Het huidige college (D66, GroenLinks en PvdA) beloofde haar burgers voor 2030 om 8.500 woningen te bouwen waarvan 30% sociale huurwoningen en 2.700 studentenwoningen. De wachtlijst voor sociale huurwoningen voor Leidenaren met een bescheiden inkomen bedraagt thans 6,3 jaar. De vraag naar studentenwoningen van (buitenlandse) studenten is groot. Maar om haar beloftes na te komen, moet de gemeente wel een bouwer vinden. Stelt de gemeente te hoge eisen aan deze marktpartij of proberen die een slaatje te slaan uit hun sterke marktpositie?
Op de ‘Middag van Wonen’ in ‘De Nieuwe Energie’ waren alle vertegenwoordigers van de marktpartijen in de bouw bijeen. De gemeente wil haar belofte gestand doen en bouwen voor onze (toekomstige) burgers en studenten.
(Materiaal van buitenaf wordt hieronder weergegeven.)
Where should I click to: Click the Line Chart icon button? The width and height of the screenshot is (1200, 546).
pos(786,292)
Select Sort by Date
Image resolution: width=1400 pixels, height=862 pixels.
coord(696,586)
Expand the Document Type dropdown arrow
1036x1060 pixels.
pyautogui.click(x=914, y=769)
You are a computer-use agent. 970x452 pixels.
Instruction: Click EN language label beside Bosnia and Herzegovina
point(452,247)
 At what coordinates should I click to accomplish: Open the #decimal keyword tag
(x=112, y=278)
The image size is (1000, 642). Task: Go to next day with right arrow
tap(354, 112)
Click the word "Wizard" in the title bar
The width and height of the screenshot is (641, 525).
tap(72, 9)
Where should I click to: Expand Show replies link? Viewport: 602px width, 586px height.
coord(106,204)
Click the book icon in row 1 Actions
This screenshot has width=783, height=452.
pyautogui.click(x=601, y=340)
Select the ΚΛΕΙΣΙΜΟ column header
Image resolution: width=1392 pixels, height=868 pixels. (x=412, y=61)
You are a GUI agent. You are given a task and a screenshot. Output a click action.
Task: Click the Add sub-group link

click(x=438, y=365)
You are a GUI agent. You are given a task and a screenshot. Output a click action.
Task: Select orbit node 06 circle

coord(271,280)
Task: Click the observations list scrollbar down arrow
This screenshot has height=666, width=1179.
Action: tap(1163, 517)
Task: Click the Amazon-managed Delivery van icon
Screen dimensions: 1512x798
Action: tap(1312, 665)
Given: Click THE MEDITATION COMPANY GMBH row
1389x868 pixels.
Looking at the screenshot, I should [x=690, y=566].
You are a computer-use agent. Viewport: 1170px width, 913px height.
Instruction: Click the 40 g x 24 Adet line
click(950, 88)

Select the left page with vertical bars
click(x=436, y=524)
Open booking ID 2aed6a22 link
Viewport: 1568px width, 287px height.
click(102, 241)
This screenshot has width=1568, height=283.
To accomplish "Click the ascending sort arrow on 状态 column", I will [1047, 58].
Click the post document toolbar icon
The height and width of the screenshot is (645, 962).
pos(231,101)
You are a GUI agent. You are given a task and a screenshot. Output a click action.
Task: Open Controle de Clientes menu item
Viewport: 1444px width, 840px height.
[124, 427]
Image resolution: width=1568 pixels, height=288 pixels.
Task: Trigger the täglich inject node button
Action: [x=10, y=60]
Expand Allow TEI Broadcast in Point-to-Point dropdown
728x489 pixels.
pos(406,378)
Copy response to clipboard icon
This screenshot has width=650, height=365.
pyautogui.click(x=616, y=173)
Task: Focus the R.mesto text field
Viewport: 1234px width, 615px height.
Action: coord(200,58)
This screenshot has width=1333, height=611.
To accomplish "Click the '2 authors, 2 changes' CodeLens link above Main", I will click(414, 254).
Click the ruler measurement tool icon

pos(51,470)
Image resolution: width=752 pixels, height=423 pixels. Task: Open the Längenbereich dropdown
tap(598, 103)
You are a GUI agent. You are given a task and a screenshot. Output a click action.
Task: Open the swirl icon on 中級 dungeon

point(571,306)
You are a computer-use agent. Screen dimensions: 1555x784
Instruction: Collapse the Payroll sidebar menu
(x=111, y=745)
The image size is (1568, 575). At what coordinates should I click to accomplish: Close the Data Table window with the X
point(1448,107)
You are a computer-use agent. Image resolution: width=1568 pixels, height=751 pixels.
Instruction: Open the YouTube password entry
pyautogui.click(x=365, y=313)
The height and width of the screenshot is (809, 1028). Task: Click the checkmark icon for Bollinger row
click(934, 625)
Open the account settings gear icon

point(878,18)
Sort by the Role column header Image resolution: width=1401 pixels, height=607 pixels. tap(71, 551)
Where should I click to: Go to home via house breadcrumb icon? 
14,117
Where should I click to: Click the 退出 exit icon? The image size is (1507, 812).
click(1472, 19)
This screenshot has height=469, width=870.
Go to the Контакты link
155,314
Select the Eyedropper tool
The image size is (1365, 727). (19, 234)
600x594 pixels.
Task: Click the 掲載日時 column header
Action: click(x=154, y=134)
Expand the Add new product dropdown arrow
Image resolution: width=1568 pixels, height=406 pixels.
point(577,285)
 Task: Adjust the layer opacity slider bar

De marktpartijen willen wat verdienen en zekerheid voor hun tijdbestendige investering.
Wat eist de gemeente? De (kale) huur van een sociale huurwoning mag maximaal € 720 zijn. Mogen binnen 20 jaar niet verkocht worden. En een oppervlakte van minimaal 45m m2 hebben. De bouwer/investeerderzeggen dat zij op de bouw van een sociale huurwoning flink wat geld toeleggen. Wij willen die sociale huurwoningen wel bouwen, maar als onderdeel van groter bouwopdracht met duurdere huur – en koopwoningen. Alleen dan is het zakelijk interessant voor ons die sociale huurwoningen te bouwen. Kunnen jullie gemeente dat percentgage niet wat verlagen, bij voorbeeld naar 25%? Kunnen wij die strenge 30% bepaling niet afkopen. Als wij daarvoor nou eens € 25.000 in een gemeentelijk vereveningsfonds storten. De gemeente kan ons als marktpartijen ook tegemoet komen door de (gemeentelijke) grond waarop gebouwd wordt, goedkoper aan te bieden. Hé wat jammer, Leiden heeft behalve wat verlaten bedrijfsterreinen heel weinig eigen grond. Goedkoop grond aanbieden voor bouw in Leiden is dus geen optie. En die oppervlakte van een sociale huurwoning moet die persé minimaal 45 m 2 zijn? Als deze strenge bepaling nou eens ‘gemiddeld’ 45 m2 zou luiden! Eén persoonshuishoudens met een grondoppervlak van 40 m2, daar is toch niets verkeerd mee?
Polderen
Het loven en bieden is begonnen. Het verhaal doet de ronde dat in Amsterdam vanwege de rigide bouweisen bonje heeft met de bouwers/investeerders en dat deze marktpartijen zich volledig afgewend hebben voor bouwen in de hoofdstad. Dát moeten wij in Leiden toch niet hebben, is de eendrachtige sfeer op de bijeenkomst
De gemeente zou het liefst naast die 30% sociale woningbouw, ook huur huizen laten bouwen voor het middensegment. Zo ‘n midden huur ligt tussen de € 720 en €1.000. Hierdoor vindt doorstroming plaats uit de sociale huurwoningen. De leraar, verpleegkundige en de brigadier van politie met hun jaarlijkse periodieke salarisverhoging willen op den duur wel een kwalitatief betere woning. Een ruimer huis van 60 m2 en meer en in een leuke buurt. Maar hoe worden bouwers/investeerders verleid te bouwen. Hoe wordt voorkomen dat de verhuurder na een paar jaar deze waanzinnig gewilde woningen op een flinke huurverhoging trakteert? Een noodknop op bureau van de wethouder? Conclusie: De gemeente moet de regie rol nemen, optreden en handhaven en gelijktijdig doorpraten over de geschilpunten. Verder polderen maar dus.